That’s the problem with missing audit logs. In a world of microservices, every service talks to others. Requests fly between APIs. Data flows in and out. Without a clear record, a single bad call or malicious request can hide in the noise. When hundreds of services connect through an access proxy, you need more than trust. You need an unbroken chain of truth.
Audit Logs in Microservices Access Proxies
An audit log is not a record for compliance alone. It is the living memory of your system. In microservices, each service can emit logs for its own activity. But when traffic moves through an access proxy—your single point of entry—this is where the most critical audit trail should live.
An access proxy with full audit logging captures each request, its origin, the service it targets, metadata, headers, authentication details, and results. It can link events across distributed services, giving you a unified view. This makes it possible to detect security incidents, debug performance issues, and answer hard questions about who did what, when, and from where.

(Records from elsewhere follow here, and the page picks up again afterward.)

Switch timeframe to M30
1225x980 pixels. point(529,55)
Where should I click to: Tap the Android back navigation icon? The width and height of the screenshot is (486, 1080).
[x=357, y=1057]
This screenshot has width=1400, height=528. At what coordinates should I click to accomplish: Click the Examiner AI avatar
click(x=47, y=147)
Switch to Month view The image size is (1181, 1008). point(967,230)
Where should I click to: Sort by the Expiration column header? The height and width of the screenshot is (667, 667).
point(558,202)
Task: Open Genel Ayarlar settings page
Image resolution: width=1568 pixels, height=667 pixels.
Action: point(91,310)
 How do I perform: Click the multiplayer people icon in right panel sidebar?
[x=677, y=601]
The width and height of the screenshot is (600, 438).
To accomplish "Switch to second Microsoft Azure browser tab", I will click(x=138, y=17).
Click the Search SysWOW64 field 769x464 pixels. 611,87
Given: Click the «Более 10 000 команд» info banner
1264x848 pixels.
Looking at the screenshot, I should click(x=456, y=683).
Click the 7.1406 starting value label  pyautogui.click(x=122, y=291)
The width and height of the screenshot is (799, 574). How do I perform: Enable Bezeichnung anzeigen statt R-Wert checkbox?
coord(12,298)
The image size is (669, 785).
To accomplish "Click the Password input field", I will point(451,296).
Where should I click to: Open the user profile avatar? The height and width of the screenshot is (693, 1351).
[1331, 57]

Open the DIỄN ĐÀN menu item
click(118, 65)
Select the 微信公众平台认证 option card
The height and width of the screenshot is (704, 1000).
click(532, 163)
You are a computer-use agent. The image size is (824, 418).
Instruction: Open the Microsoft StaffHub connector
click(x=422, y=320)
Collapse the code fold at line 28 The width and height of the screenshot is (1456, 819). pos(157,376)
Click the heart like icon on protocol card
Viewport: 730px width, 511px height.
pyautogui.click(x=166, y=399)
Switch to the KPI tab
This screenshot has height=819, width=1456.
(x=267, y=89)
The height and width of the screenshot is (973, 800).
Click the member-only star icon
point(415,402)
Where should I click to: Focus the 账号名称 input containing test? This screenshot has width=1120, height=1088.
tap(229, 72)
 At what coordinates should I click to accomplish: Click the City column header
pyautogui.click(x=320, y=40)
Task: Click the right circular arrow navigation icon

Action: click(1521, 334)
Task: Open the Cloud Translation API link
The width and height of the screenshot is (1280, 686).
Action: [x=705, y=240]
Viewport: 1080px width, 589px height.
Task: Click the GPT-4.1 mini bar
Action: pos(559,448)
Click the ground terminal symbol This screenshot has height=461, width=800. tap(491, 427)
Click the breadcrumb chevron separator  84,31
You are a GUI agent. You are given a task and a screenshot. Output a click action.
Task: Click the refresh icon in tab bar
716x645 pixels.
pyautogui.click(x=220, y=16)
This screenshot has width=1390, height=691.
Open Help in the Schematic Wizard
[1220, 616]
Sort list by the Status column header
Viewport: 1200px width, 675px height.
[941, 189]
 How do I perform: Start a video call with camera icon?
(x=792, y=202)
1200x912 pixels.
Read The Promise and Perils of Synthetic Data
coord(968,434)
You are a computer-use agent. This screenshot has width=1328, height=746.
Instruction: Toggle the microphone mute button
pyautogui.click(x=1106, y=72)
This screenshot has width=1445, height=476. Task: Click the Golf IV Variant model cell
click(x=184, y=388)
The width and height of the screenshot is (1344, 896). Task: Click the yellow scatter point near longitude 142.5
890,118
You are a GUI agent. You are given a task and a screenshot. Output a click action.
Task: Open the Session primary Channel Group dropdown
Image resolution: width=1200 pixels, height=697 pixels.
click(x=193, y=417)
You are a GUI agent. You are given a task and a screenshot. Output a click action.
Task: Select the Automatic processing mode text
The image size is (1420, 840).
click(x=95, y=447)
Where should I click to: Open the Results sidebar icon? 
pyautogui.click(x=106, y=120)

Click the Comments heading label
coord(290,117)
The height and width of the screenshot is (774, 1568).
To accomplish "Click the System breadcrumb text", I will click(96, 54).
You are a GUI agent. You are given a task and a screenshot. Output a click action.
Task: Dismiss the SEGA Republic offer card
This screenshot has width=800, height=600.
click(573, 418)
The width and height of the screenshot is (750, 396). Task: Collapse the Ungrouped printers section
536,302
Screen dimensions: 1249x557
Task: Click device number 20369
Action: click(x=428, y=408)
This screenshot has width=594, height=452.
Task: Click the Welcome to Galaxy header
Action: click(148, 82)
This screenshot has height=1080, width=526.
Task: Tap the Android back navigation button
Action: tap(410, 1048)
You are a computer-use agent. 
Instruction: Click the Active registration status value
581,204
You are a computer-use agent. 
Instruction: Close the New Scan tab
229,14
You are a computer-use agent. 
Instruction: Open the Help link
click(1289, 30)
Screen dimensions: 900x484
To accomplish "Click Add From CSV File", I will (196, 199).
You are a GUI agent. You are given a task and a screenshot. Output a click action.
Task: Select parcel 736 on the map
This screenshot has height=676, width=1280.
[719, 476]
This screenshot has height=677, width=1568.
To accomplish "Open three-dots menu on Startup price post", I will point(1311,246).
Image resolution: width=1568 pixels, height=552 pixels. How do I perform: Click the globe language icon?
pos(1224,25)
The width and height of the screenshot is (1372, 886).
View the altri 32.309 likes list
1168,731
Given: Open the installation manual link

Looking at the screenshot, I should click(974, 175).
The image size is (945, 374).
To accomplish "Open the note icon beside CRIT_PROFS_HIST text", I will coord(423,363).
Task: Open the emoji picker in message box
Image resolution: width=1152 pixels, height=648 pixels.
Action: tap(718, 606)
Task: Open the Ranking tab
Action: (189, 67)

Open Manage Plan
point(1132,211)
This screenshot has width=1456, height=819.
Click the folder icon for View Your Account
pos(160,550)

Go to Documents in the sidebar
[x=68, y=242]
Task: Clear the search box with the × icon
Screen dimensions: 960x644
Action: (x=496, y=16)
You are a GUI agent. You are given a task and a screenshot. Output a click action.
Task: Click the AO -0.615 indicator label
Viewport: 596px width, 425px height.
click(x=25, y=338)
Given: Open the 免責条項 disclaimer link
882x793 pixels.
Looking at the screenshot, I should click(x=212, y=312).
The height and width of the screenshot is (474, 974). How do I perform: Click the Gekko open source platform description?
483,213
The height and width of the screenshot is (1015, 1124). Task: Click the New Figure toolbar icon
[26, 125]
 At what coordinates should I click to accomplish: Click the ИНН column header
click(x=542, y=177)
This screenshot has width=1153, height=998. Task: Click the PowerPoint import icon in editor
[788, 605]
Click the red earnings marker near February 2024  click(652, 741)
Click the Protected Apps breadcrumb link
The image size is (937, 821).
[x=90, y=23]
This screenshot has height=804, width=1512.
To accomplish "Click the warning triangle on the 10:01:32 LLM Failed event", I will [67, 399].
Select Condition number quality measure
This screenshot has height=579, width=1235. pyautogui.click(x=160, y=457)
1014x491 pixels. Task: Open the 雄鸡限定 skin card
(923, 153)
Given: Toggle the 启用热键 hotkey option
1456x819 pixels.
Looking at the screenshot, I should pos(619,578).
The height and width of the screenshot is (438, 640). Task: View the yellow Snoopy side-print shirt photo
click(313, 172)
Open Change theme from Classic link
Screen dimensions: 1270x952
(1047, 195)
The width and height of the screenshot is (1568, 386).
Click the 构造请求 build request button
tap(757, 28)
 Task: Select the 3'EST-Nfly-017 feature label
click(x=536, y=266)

Why Audit Logs Belong in the Proxy
Placing audit logging directly in the access proxy has distinct advantages over relying solely on individual services. The proxy sees every request before it touches business logic. This means no gaps, no bypasses, and no lost traces. You get consistency in format, fields, and retention. With immutable storage, you can ensure integrity and non-repudiation of requests. When compliance requires certainty, the proxy is the right place to enforce it.